J’ai rappelé l’opinion qu’après un sérieux examen je m’étais formée de cette importante Chanson de geste : M. Pigeonneau, professeur au collége Saint-Louis et à l’École libre des sciences politiques, n’a pas eu besoin d’une aussi longue étude pour exprimer un jugement tout à fait opposé. À l’entendre, le pèlerin Richard n’avait pas été du pèlerinage de Syrie ; il avait composé son poëme vingt ou trente ans après le retour des Croisés, et sans même avoir quitté son pays de Flandres : ce qu’il avait raconté, il l’avait trouvé dans les relations latines précédentes, surtout dans Albert d’Aix et dans Tudebode.
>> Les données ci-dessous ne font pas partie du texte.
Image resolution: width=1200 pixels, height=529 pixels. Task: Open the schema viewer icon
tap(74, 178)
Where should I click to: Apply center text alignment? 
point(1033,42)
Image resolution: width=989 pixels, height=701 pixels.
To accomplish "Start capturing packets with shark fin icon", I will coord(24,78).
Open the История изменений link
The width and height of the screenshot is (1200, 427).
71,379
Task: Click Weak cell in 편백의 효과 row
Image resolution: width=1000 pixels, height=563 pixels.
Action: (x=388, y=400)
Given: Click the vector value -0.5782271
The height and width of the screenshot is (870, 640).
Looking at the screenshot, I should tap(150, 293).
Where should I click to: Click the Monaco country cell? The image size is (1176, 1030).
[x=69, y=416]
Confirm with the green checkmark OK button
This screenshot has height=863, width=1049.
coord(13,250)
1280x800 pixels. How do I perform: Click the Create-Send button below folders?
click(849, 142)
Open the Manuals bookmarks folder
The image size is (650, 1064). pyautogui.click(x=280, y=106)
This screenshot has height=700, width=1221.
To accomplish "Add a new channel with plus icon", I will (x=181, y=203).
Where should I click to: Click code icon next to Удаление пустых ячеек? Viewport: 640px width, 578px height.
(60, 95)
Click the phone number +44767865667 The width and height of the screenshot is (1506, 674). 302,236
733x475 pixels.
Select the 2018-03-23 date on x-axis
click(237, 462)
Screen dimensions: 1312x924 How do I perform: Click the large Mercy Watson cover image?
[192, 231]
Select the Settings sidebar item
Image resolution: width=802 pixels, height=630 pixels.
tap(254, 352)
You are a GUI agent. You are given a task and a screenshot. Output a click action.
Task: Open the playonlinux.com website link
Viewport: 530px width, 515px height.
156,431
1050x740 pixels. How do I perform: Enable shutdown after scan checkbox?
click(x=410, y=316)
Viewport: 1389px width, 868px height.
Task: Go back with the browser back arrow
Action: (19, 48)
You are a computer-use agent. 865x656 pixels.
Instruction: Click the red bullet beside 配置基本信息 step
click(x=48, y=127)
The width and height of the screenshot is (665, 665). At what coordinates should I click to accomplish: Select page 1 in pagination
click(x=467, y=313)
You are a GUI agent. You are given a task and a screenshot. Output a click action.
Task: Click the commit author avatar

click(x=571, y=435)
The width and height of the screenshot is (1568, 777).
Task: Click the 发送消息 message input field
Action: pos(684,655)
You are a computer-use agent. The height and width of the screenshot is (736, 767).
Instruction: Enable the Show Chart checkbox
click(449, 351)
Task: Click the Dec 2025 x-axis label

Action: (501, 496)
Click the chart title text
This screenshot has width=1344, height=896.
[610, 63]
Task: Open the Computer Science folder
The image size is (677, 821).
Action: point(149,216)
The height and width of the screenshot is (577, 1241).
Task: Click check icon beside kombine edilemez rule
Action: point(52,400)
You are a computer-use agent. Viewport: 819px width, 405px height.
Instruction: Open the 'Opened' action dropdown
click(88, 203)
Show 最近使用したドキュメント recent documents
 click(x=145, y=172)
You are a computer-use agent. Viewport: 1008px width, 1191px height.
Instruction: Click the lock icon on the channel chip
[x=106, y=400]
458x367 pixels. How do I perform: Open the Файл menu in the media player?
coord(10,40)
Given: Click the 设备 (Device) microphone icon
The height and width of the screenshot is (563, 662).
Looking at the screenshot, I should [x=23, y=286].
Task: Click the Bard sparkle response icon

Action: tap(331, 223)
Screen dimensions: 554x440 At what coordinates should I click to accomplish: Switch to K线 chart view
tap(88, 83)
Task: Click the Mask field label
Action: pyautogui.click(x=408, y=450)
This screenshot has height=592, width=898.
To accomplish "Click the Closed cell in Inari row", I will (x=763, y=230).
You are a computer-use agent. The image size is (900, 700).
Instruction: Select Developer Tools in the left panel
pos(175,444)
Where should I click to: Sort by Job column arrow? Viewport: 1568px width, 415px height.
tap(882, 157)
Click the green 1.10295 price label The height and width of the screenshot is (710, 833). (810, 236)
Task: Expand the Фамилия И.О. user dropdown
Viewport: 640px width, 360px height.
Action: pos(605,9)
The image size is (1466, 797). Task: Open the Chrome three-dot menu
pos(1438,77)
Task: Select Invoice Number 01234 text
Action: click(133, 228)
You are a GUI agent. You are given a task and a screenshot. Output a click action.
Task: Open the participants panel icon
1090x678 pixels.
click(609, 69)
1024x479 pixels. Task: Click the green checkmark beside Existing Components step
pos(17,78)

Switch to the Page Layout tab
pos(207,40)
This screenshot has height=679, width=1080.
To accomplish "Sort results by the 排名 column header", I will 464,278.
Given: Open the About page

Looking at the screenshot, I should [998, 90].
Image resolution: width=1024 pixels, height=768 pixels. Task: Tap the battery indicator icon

Pourtant, il avait çà et là cousu, à la trame que d’autres lui avaient fournie, quelques lambeaux, quelques tronçons sans unité, sans lien, en faveur des prouesses plus ou moins réelles de ses compatriotes. Voilà pour Richard.

Puis M. Pigeonneau, lisant avec les yeux de l’imagination ce que j’avais écrit sur l’œuvre du Pèlerin, me faisait dire que tous les historiens de la Croisade, sans en excepter le plus ancien de tous, Tudebode, avaient été les copistes de la Chanson d’Antioche. Or, au lieu d’avoir rien dit de pareil, j’avais reconnu que le plus grand nombre des thèmes, livres ou chapitres de Tudebode, paraissaient rédigés sous l’impression des événements racontés[1]. « Ils semblent dictés le jour ou le lendemain de chaque action décisive, tant ils portent le cachet d’un bulletin de bataille. C’est l’expression du premier sentiment qu’on voulait communiquer aux chrétiens de l’Occident. » (Chanson d’Antioche,

  1. Voy. Bulletin du bibliophile, octobre-novembre 1877.